DROIT ET TI – Le français au Québec c’est un peu comme le droit d’auteur en général : il est bien certain qu’on ne saurait être contre. Mais…
Qu’arrive-t-il, dans le domaine législatif, lorsque se heurtent un élément « de cœur » comme la langue et un élément « de tête » comme le commerce?
Il arrive fréquemment que deux objectifs de société très louables s’opposent d’une manière imprévue. Prenons par exemple les deux objectifs de société suivants : préserver le caractère français du Québec (on sait que Direction informatique, que vous lisez, prend cet objectif très au sérieux, ayant lui-même gagné des prix pour l’utilisation du français dans le domaine des technologies de l’information; permettre à la société et aux entreprises québécoises de bénéficier des outils techniques nécessaires afin qu’elles soient productives, compétitives et capables, notamment, de préserver leurs emplois.
On critique souvent nos politiciens quand ils votent des lois, mais leur travail est complexe.
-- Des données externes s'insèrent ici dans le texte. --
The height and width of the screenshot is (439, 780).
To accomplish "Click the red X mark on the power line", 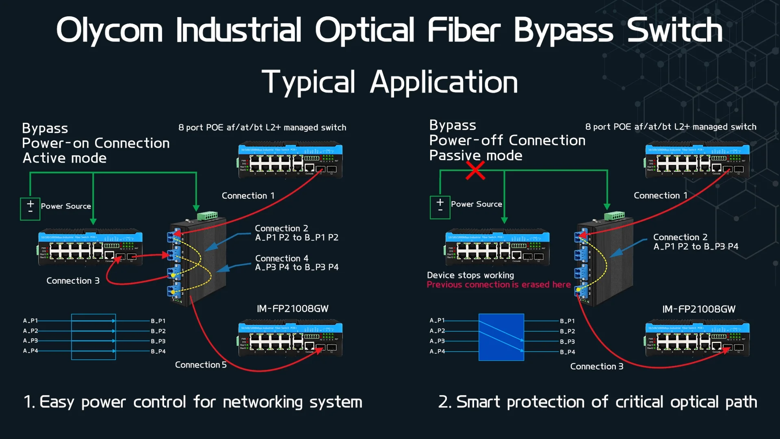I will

Ce n’est pas facile de gouverner et légiférer. À première vue, ces objectifs ne s’opposent pas. Mais qu’en est-il lorsque le droit des employés de travailler en français est affecté par une absence de disponibilité de logiciels en français sur le marché? On ne pense pas ici à des logiciels de bureautique, mais à des logiciels hyperspécialisés, par exemple des logiciels de contrôle industriel complexes et dispendieux, qui peuvent jouer un rôle majeur quant à la productivité d’une entreprise ou la disponibilité d’un produit ou d’un service.
Logiciels très spécialisés
Concernant ces logiciels hyperspécialisés, il est possible que le Québec ou encore le Canada français ne puisse contenir que deux, trois ou quatre clients potentiels – ou même un seul ! On peut aisément imaginer que ce(s) clients, par rapport au marché mondial pour cette technologie, constituent un faible pourcentage des ventes potentielles. Il est aussi concevable qu’il ne soit pas rentable pour le fabricant de traduire son logiciel pour sa clientèle d’Amérique francophone, surtout si sa clientèle de France ne l’a pas exigé!
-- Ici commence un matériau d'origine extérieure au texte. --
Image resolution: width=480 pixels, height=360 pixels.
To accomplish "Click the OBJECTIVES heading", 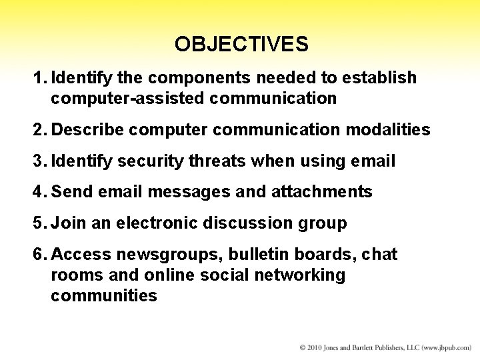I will [241, 44].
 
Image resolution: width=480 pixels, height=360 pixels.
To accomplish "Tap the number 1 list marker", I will [38, 78].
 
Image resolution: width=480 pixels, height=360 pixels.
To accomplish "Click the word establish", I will [379, 78].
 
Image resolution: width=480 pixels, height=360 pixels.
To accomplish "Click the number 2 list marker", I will [39, 129].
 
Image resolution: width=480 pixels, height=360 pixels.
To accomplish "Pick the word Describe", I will [87, 129].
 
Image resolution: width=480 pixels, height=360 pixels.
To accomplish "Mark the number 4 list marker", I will [39, 192].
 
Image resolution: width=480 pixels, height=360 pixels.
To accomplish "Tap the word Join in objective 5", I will [69, 223].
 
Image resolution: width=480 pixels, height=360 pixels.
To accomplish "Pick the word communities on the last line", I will [104, 295].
Si on exige du fabricant qu’il traduise son logiciel pour qu’il puisse en vendre des licences au Québec, il est possible qu’il s’abstienne tout simplement de vendre des licences au Québec. Or les logiciels de ce fabricant sont utilisés par les compétiteurs des entreprises québécoises qui sont situés dans les autres provinces canadiennes, aux États-Unis et… en France! Vous sourcillez, mais c’est une histoire vécue.
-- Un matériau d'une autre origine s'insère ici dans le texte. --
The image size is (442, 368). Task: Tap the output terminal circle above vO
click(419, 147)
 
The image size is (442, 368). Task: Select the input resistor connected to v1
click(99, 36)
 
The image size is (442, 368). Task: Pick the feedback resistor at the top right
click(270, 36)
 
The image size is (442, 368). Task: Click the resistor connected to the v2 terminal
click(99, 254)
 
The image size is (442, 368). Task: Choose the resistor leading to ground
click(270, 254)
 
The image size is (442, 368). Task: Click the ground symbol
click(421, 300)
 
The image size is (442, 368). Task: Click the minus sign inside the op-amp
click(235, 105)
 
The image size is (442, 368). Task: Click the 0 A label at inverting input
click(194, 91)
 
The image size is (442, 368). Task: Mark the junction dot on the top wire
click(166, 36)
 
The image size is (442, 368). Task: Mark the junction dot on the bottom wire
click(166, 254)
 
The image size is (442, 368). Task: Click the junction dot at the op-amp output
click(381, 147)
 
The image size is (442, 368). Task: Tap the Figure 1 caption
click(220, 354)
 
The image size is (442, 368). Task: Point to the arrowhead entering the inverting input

Le législateur doit-il alors privilégier la disponibilité du français ou la disponibilité d’outils technologiques de pointe?
Le choix du législateur
Les élus voudront déceler la tendance la plus forte chez l’électorat pour parvenir plaire à ce dernier. Doit-on considérer scandaleux que des politiciens prennent de telles décisions purement en fonction de la popularité de celles-ci?
Dick Howard, politologue et professeur de philosophie politique à la Stony Brook University de New York, en entrevue sur les ondes de Radio-Canada, a dit que c’est bien normal : les politiciens représentent ceux qui les ont élus! Une décision impopulaire diminue les chances de réélection, mais va aussi contre la volonté de la majorité de la population qu’ils représentent.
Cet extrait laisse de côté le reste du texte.